Carlos Carrasco fue Erasmus en 2013 y Pablo Hurtado en 1994.
Carlos Carrasco fue Erasmus en 2013 y Pablo Hurtado en 1994. / LORENZO CORDERO

Respecto al tiempo de estancia, un alumno de grado puede participar un máximo de 12 meses en el programa. Cuando cursa el máster tiene la posibilidad de recibir otra beca de un año y en aquellas carreras con acceso directo al doctorado el periodo se amplía a dos anualidades.

En ese tiempo, al igual que los alumnos de la universidad extremeña recorren Europa, esta región también acoge a estudiantes de diferentes países. Desde los inicios del proyecto, han llegado a esta comunidad autónoma más de 6.000. La mayoría de Italia, Francia, Alemania y Reino Unido.

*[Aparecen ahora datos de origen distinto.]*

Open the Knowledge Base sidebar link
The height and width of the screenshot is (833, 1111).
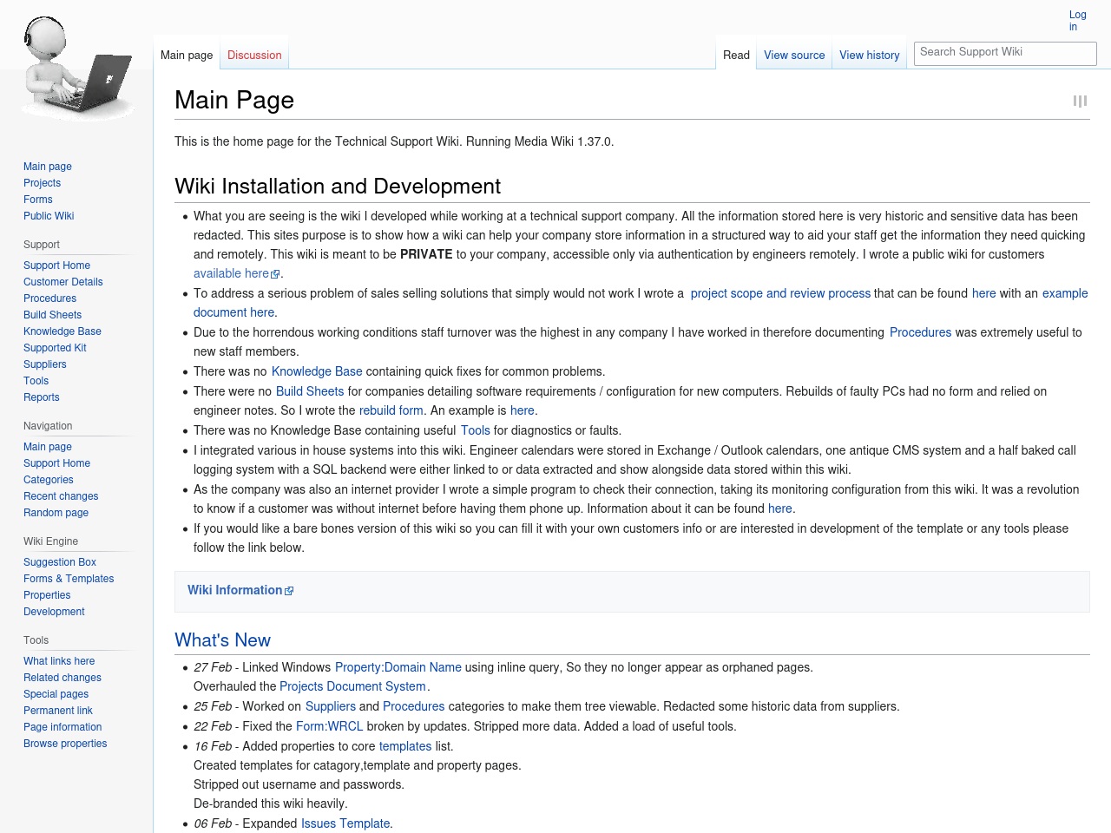pos(62,331)
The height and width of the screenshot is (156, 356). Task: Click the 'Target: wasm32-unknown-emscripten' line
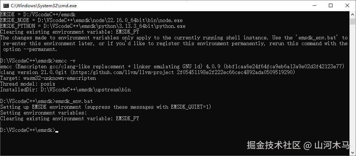pos(48,78)
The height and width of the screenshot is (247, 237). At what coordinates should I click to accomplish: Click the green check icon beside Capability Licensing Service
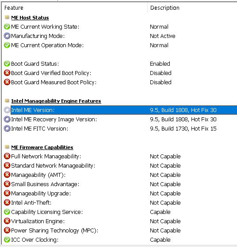coord(7,212)
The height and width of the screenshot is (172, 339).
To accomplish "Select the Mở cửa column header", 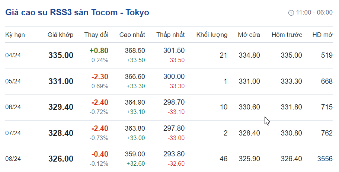I will 249,35.
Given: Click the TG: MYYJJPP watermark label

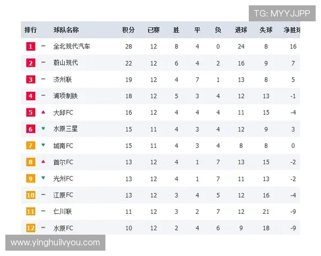Looking at the screenshot, I should coord(282,13).
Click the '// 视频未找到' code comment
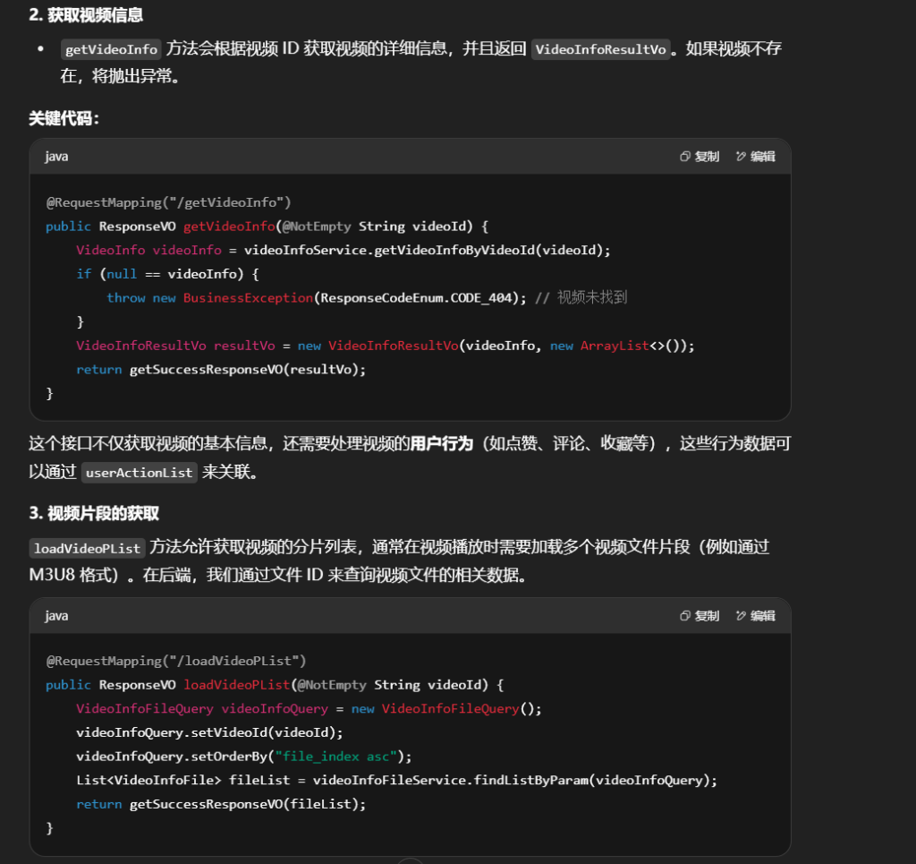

Es el caso de la italiana Cristina Gianni, la belga Pauline Rappe o el alemán Joscha Fuhrmann. Desde el pasado mes de septiembre viven en Cáceres y estudian en la Facultad de Filosofía y Letras. Además, acuden a clases de español para extranjeros en el Instituto de Lenguas Modernas. Se muestran encantados con la ciudad porque es «muy cómoda y barata». Sin embargo, coinciden en «lo mucho que se tarda en llegar desde Madrid en tren», un viaje que no tendrán más remedio que repetir en febrero para regresar a su país. Sin embargo, posiblemente ya no serán los mismos y, quizás, dentro de otros 30 años, cuando echen la vista atrás, también podrán decir que Erasmus les cambió la vida.